Real estate investments are another common way for millionaires to invest their wealth. Typically, many make their first real estate investment in a primary home and then buy additional residences, usually for tenants. After buying some personal real estate, others also start buying commercial real estate like office buildings, hotels, stadiums, bridges and more.
Millionaires often have large real estate portfolios. Once they have established themselves as a buyer in the real estate market, real estate agents start bringing them deals and they can find it easy to obtain financing. Large investors have many millions tied up in real estate. Real estate may not be an immediate investment to depend on for cash, but it can be lucrative in the long run, and a tried and true investment for millionaires seeking passive income.
Stocks and Stock Funds

Some millionaires are all about simplicity. They invest in index funds and dividend-paying stocks. They seek passive income from equity securities just like they do from the passive rental income that real estate provides. These millionaires simply don’t want to spend their time managing investments.
Ultra-rich investors may also hold a controlling interest in one or more major companies. But, many millionaires hold a portfolio of only a few equity securities. For these ultra-rich investors, index funds are common hands-off investments that put money into a specific list of securities and can earn decent returns with minimal time management, low fees and excellent diversification.
Other millionaires also seek dividend-paying stocks that can generate passive income. And, of course, they are also interested in capital appreciation but, for some, that’s less of a concern than generating current income.
If your focus is to generate passive income through dividend or real estate investments, many high-net-worth clients work with financial advisors to create a financial plan that includes sources of passive income. Additionally, some advisors specialize in wealth management, which typically combines investment management and financial planning services under one umbrella, and can walk clients through the benefits and risks of different passive income investments for their portfolios.
Private Equity and Hedge Funds

Unless you are a multimillionaire, you may not participate in a hedge fund or buy into a private equity fund. Public equity is well-known since its shares trade on stock exchanges. One of its advantages is its liquidity. You can readily liquidate your public equity or shares of stock. Private equity funds, on the other hand, generally get their investments from large organizations like universities or pension funds. Investors of private equity funds have to be accredited investors with a certain net worth, usually at least $1 million.
Accredited investors can be individuals as well as organizations, but they are defined by regulations.
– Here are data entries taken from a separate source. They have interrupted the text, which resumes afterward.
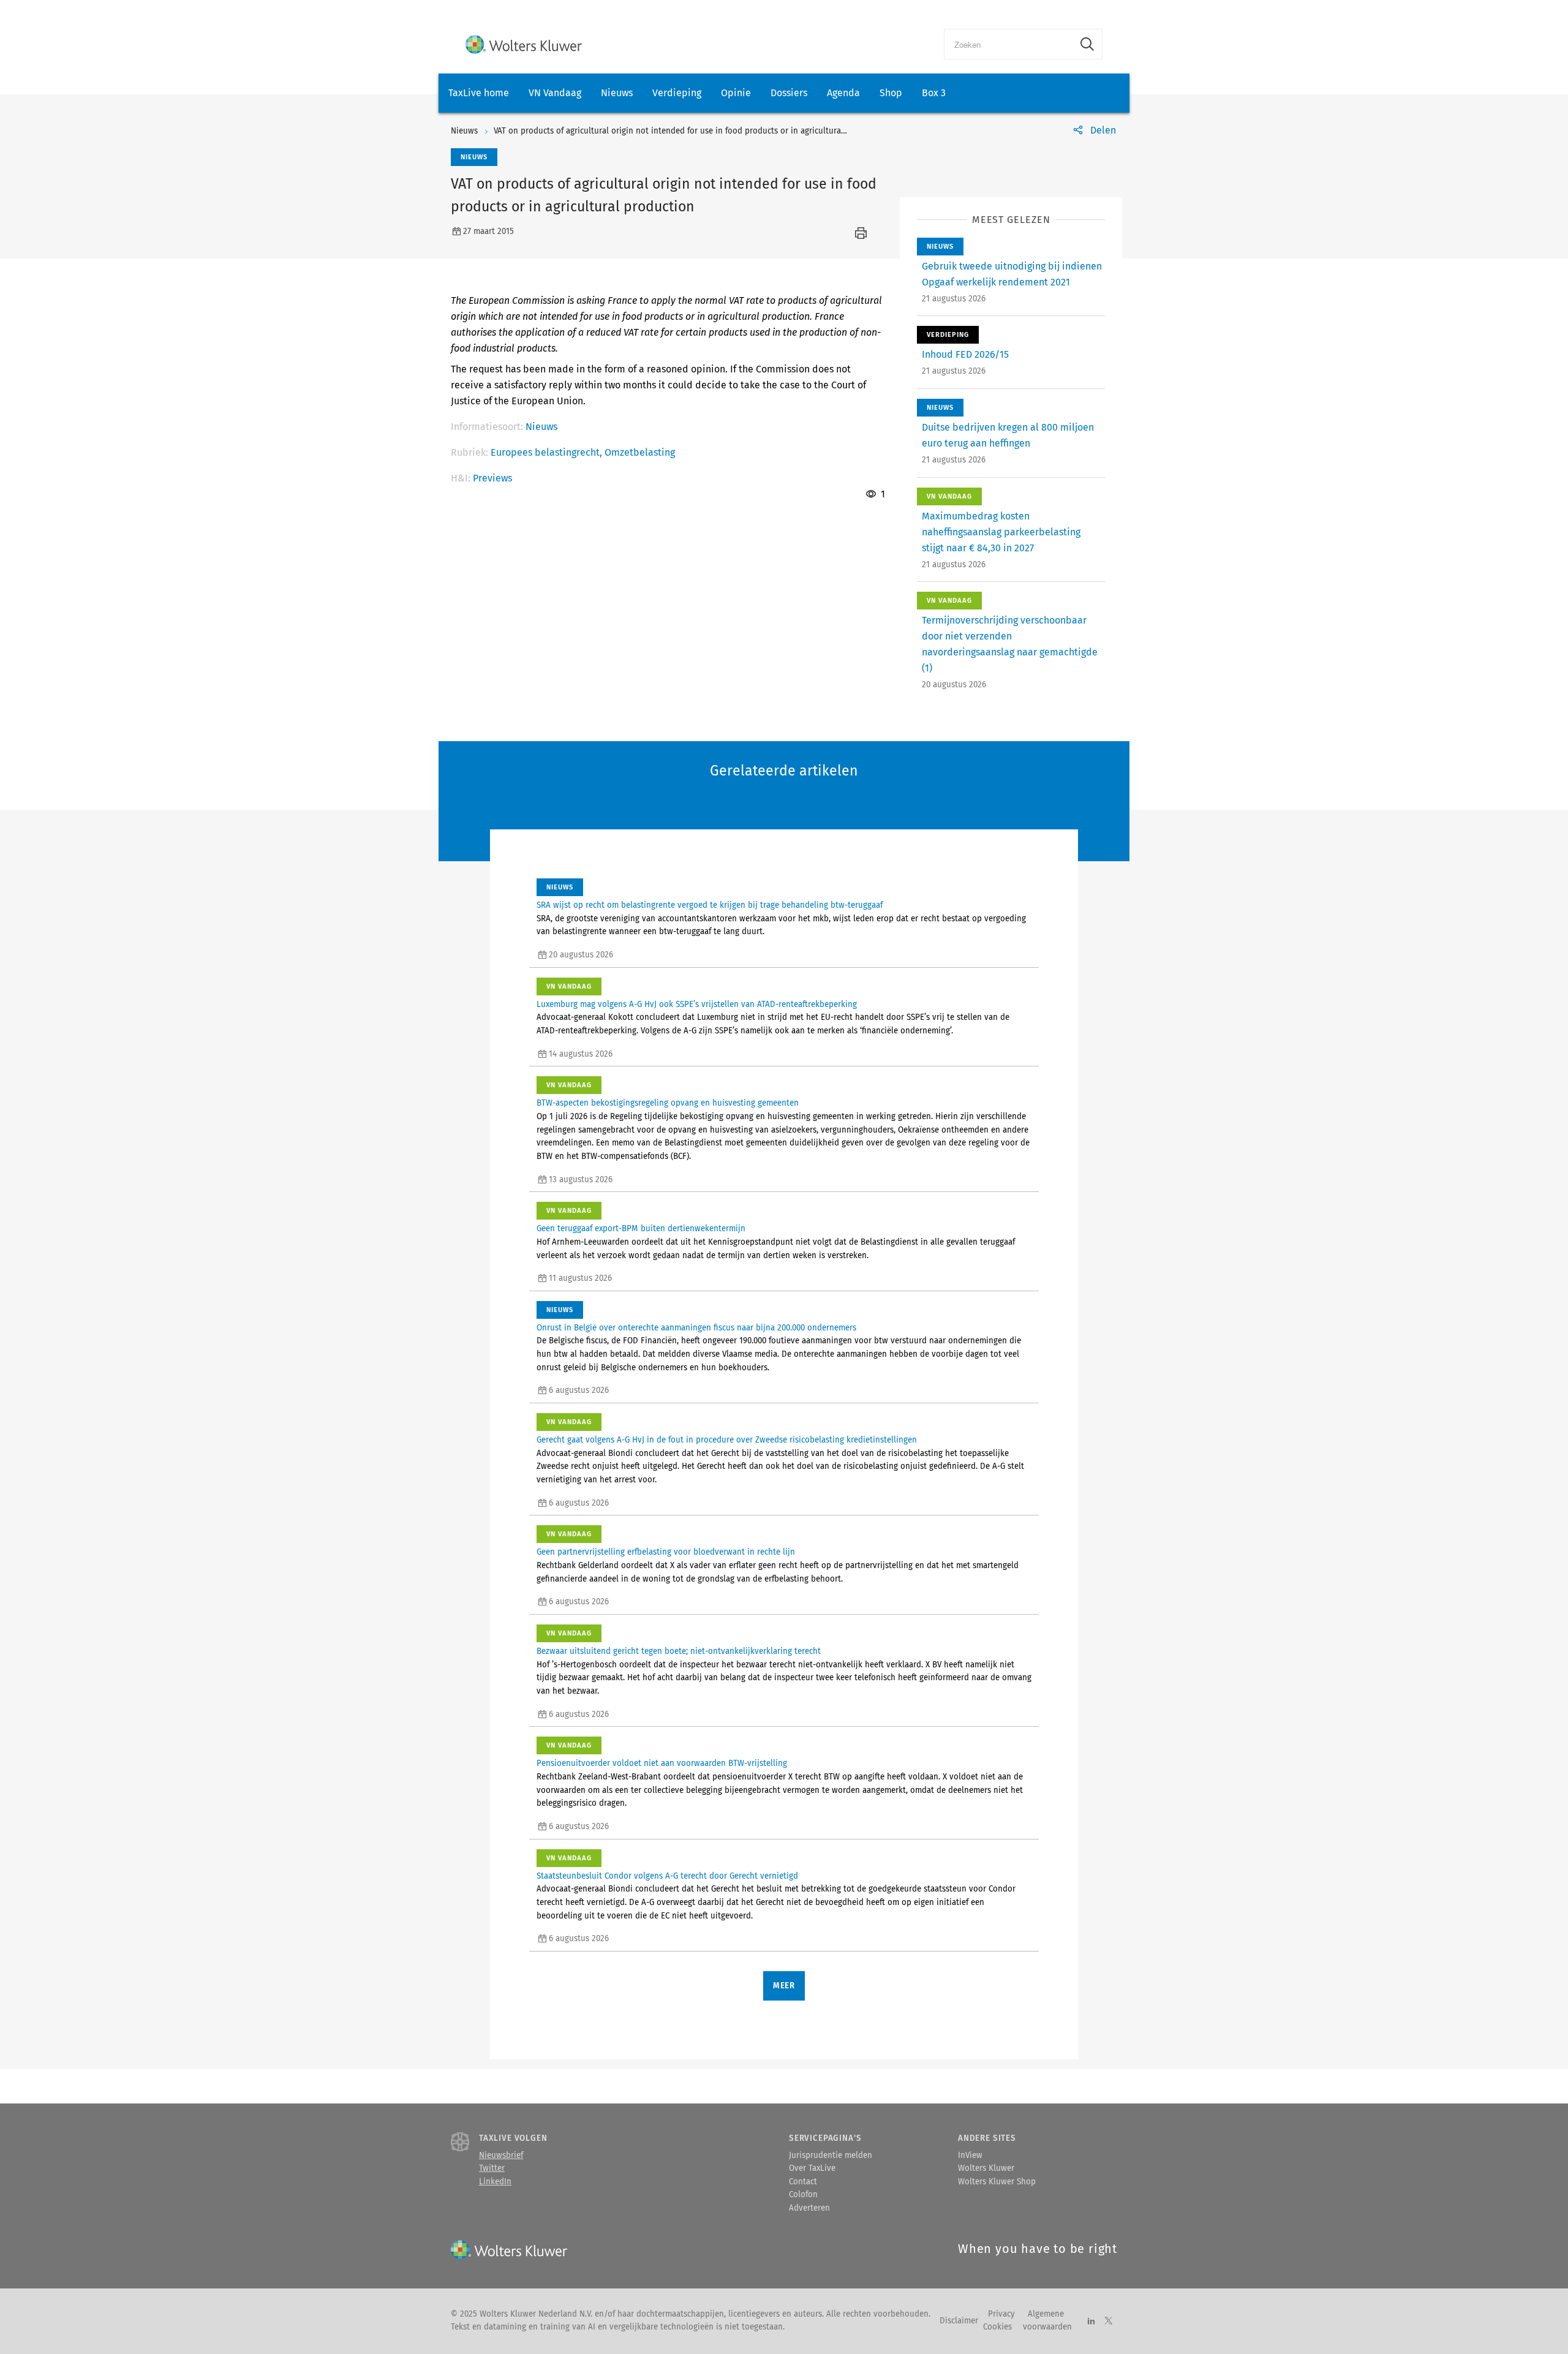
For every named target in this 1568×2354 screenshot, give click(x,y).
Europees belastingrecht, (548, 452)
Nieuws (617, 93)
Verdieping (676, 93)
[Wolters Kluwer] (524, 44)
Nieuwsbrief (501, 2155)
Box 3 (934, 93)
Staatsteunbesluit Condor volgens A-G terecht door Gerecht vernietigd (667, 1876)
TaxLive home (478, 93)
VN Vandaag (555, 93)
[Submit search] (1087, 44)
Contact (803, 2182)
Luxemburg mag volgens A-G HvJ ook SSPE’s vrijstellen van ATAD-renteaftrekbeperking (697, 1004)
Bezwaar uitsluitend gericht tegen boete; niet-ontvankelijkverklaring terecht (679, 1651)
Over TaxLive (812, 2168)
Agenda (843, 93)
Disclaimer (959, 2321)
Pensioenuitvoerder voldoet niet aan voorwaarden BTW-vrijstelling (662, 1763)
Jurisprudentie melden (830, 2155)
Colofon (803, 2195)
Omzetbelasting (640, 452)
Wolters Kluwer (986, 2168)
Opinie (736, 93)
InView (970, 2155)
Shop (891, 93)
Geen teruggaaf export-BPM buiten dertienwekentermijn (641, 1229)
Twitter (492, 2168)
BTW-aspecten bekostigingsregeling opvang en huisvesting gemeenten (668, 1103)
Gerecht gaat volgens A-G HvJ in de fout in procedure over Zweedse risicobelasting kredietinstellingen (727, 1440)
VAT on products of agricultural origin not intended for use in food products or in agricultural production (691, 131)
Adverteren (809, 2208)
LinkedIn (495, 2182)
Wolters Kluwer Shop (997, 2182)
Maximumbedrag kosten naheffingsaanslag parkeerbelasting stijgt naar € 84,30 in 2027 (1001, 532)
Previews (492, 478)
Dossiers (789, 93)
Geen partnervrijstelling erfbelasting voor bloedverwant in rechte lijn (666, 1552)
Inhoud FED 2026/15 (965, 354)
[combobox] (1008, 44)
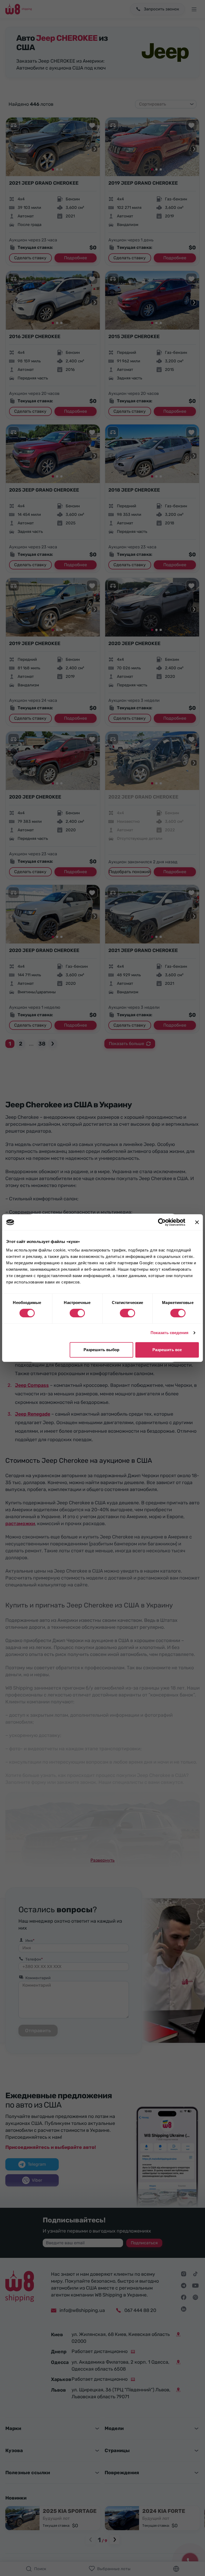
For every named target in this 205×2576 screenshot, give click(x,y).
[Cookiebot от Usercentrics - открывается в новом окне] (162, 1222)
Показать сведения (170, 1332)
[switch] (77, 1313)
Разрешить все (167, 1349)
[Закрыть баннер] (197, 1222)
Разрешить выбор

In other areas, private equity funds do not have to conform to as many regulations as public equity does. Some of the ultra-rich, if they are accredited investors, do invest in private equity.
Hedge funds are not the same as private equity. Hedge funds use pooled funds and pursue several strategies to earn outsized returns for their investors. Hedge funds invest in whatever fund managers think will earn the highest short-term profits possible.
Commodities

Commodities, like gold, silver, mineral rights or cattle, to name a few, are also stores of value for millionaires. But they require storage and have a level of complexity that many millionaires simply don’t want to deal with.
Alternative Investments
Some millionaires, along with the ultra-rich, keep a portion of their money in other alternative investments, which include tangible assets like fine art, expensive musical instruments or rare books. Millionaires and the ultra-rich also have investments in intellectual property rights for songs or movies, which can be very lucrative investments.
Bottom Line
Millionaires have many different investment philosophies. These can include investing in real estate, stock, commodities and hedge funds, among other types of financial investments. Generally, many seek to mitigate risk and therefore prefer diversified investment portfolios. More than one of these types of investments can be combined in comprehensive strategies with the aim to build wealth.